“These are issues that are close to the people’s hearts.
“It is about looking at some of the strategies and addressing the needs of the people,” he said when asked to comment on the federal budget and the recent increase in Malaysia’s total trade market.
Irwan added that Putrajaya wanted to sustain this year’s economic growth and further boost the country’s exports.
He was speaking to reporters after the soft launch of the Global Entrepreneurship Community Summit 2017 at the Malaysian Global Innovation and Creativity Centre (MaGIC) here.
Yesterday, Putrajaya announced that Malaysia’s total trade had soared to RM1.008 trillion in the first seven months of 2017, up 22.7% from a year earlier.
According to Bernama reports, the expansion was mainly supported by trade with Asean countries, China, the United States, the European Union, Japan, India and Taiwan.
Exports grew by 22.3% to RM529.68 billion, while imports rose by 23% to RM478.71 billion, resulting in a trade surplus of RM50.97 billion.

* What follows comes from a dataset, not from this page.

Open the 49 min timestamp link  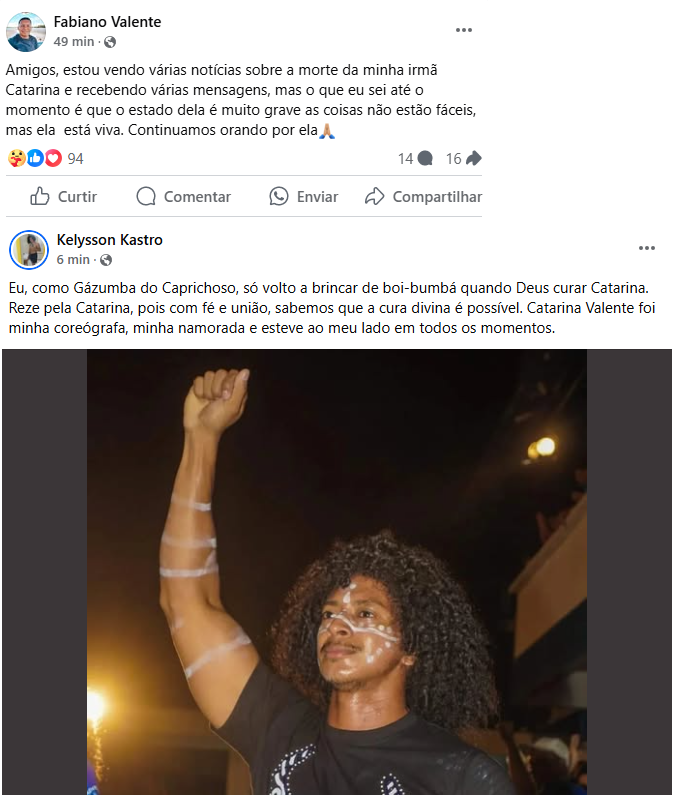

The electrical and electronic (E&E) sector led exports to register double-digit growth for the seventh straight month, up 28.3% or RM6.15 billion, followed by mining goods which expanded by 27.5% to RM6.71 billion, and agriculture goods which rose 14.8% to RM6.42 billion.
The international trade and industry ministry (Miti) said major exports in July were E&E products valued at RM27.91 billion, petroleum products (RM7.09 billion), chemicals and chemical products (RM5.72 billion), palm oil and palm oil-based agriculture products (RM4.46 billion) and liquefied natural gas (RM3.79 billion).
Meanwhile, imports in July increased by 21.8% to RM70.59 billion. The three main categories of imports by end-use were intermediate goods, valued at RM39.9 billion, capital goods (RM9.18 billion) and consumption goods (RM5.99 billion).